Переглянулись младшие: разве можно отогнать от своего порога такого дальнего гостя? Пустили они жабу в солнечный дом и доложили о ней хозяйке. И хотя не хотелось хозяйке солнечного дома, чтобы чужой увидел ее горе, но допустила жабу к себе, где возле погасшего очага сидела она, скрыв лицо черным покрывалом…»

Али встал и, наигрывая на пшине, сделал несколько шагов в сторону, где сидела мать возле очага, в котором погасал огонь, так как она тоже заслушалась и не подкладывала дров. Низко поклонился ей Али, и она, быстро утерев слезы краем своего покрывала, сразу подбросила в огонь охапку сухого хвороста. Ярко вспыхнул очаг, а Али заиграл и запел так пронзительно звонко, как причитает женщина, оплакивая покойника.

— «Э-э, мать горемычная, высокое солнце, — зажмурившись, пел он, играя роль жабы. — Узнав о твоем горе, пришла я погоревать вместе с тобой и тебя утешить. Знаю, я, хорош был твой светлый сынок, но не может быть спора, что мой горемычный сынок из болотной топи был во много раз лучше. И горе мне, горе, проглотила сынка моего живьем прожорливая цапля. Ой, солнышко-солице, если бы ты видело моего сынка — какие у него были большие блестящие глаза, а рот такой большой, что ни у одной твари небесной не было такого большого, красивого рта, а голос его слаще пения любой певчей птицы. Подумай же, что я потеряла, и утешься, и верни нам твой свет».

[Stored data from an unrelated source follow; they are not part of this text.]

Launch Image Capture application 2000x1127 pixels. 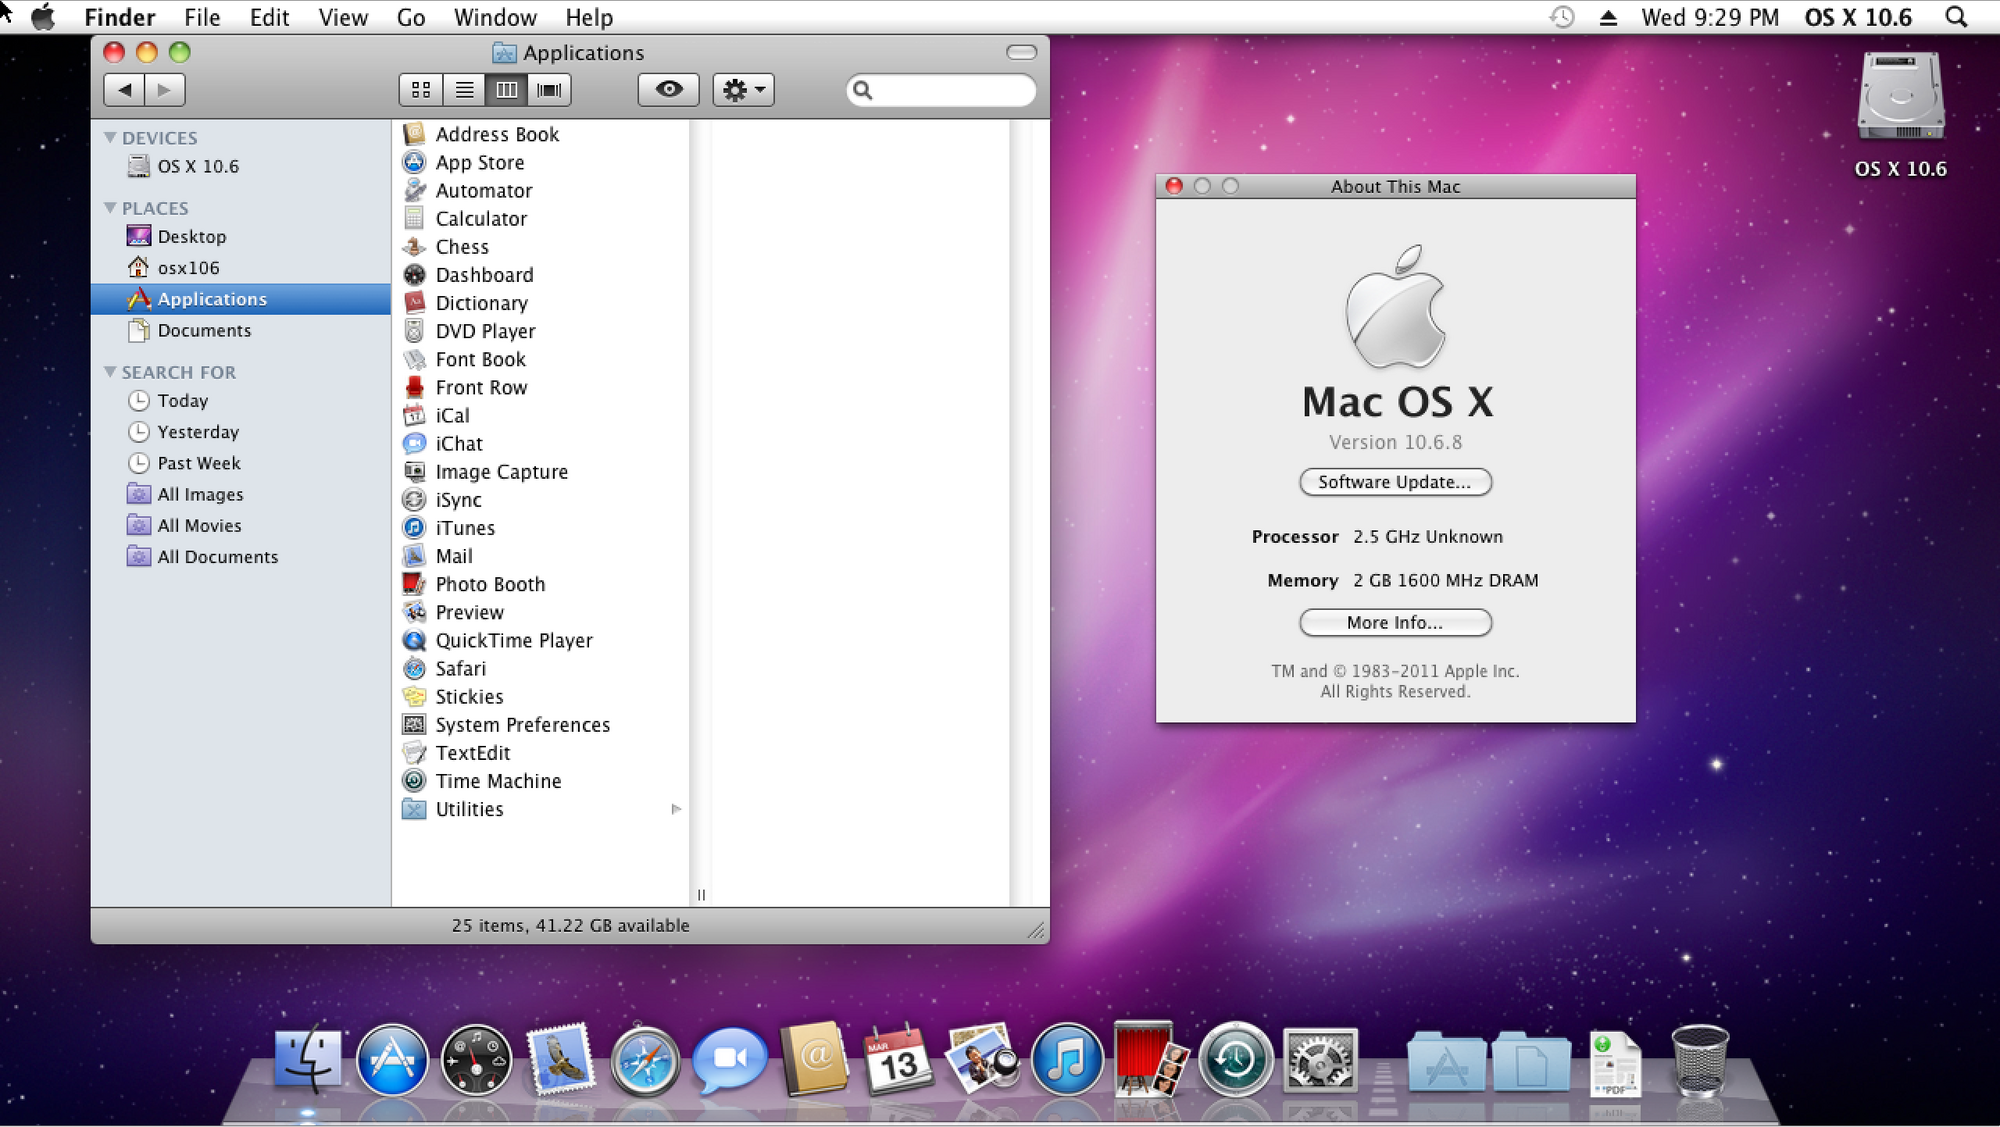[x=503, y=470]
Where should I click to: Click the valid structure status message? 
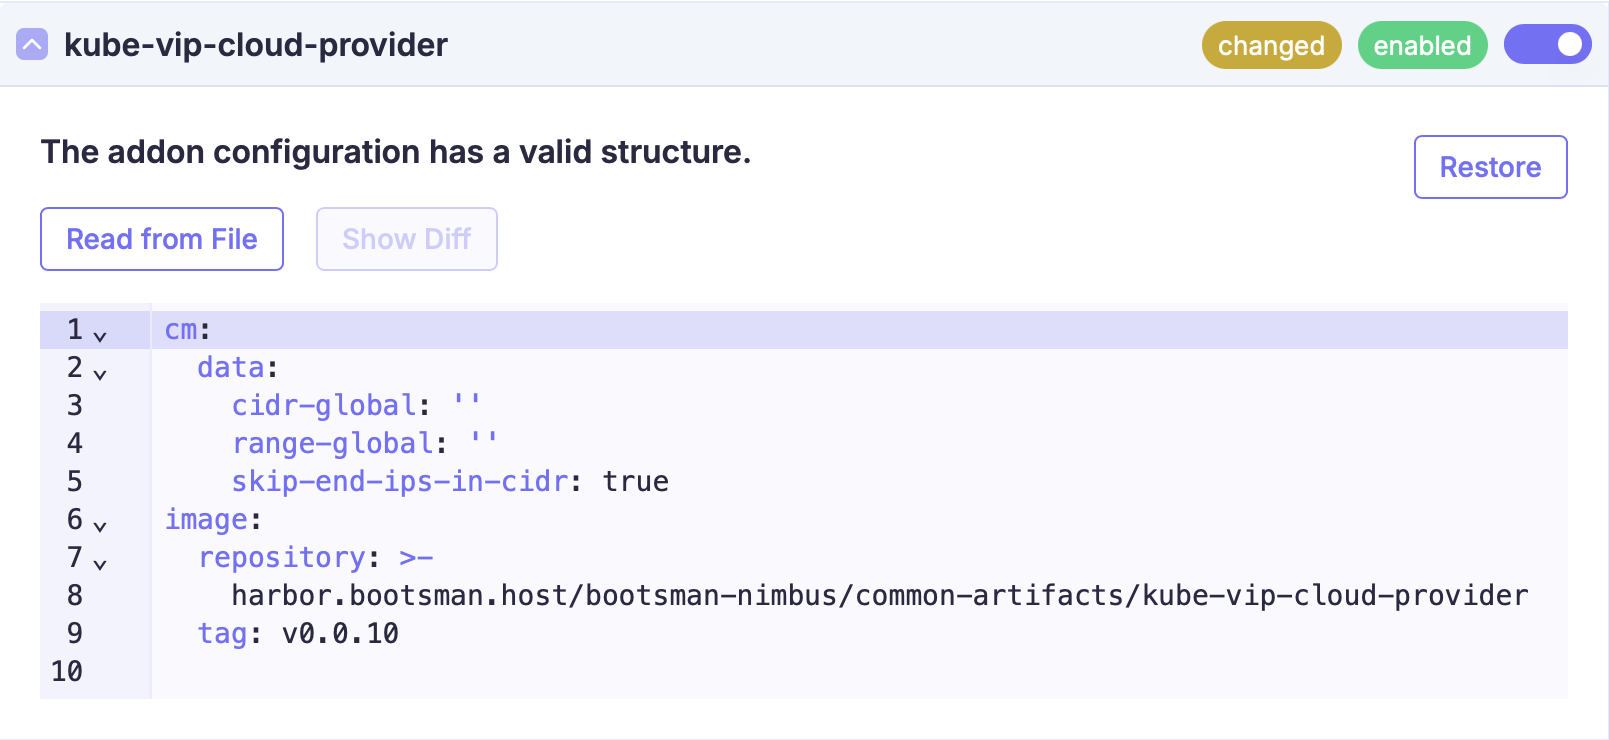point(395,152)
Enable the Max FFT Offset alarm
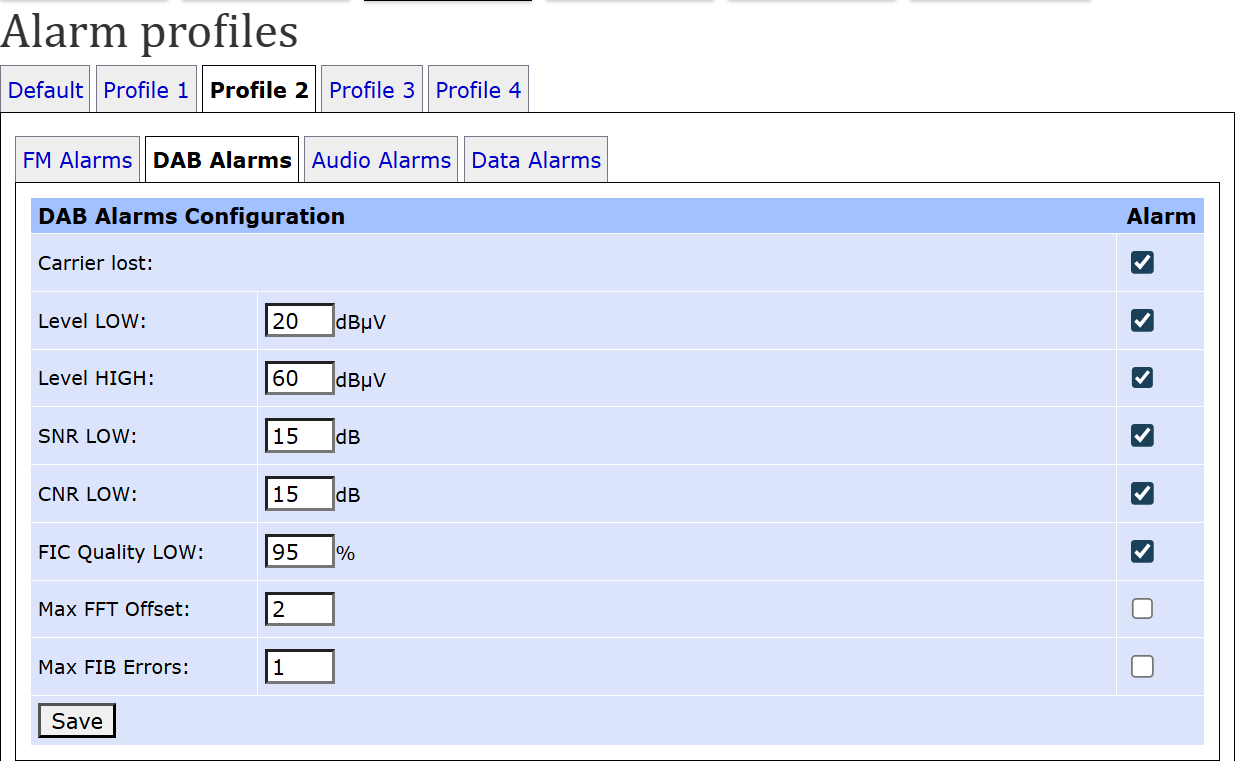The image size is (1235, 761). 1142,609
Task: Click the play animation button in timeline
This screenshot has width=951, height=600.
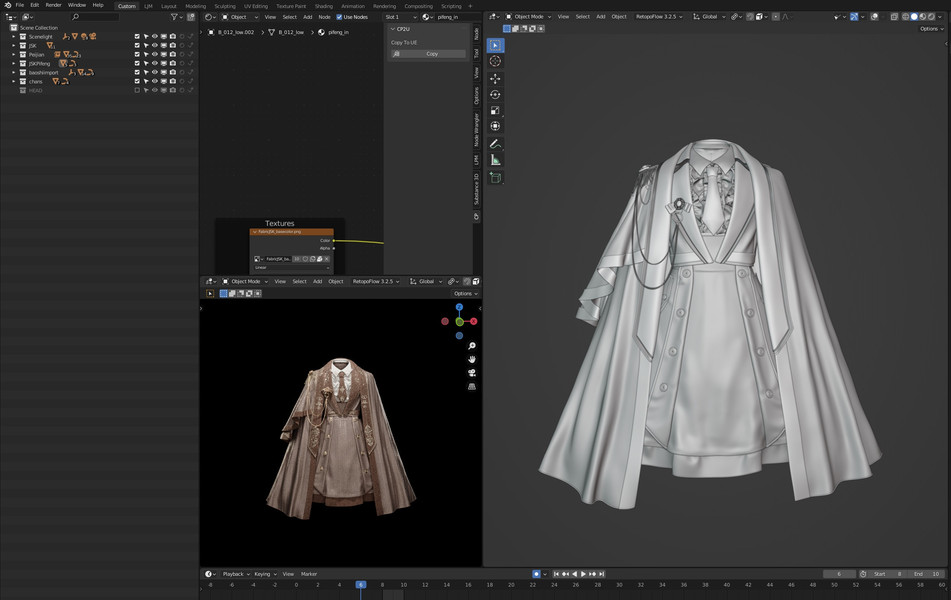Action: (582, 574)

И удивилось сначала солнце, слушая эти глупые речи, а потом усмехнулось из-под своего черного покрывала. И только оно усмехнулось, как улыбка его побежала из-под темных облаков, побежала по земле, погруженной во тьму, блеснула на высоких снегах, на вершинах дубов и сосен, скользнула по зеленому лугу, засверкала, заиграла по бегущей воде, и весело запели птицы, и радостно закричали звери.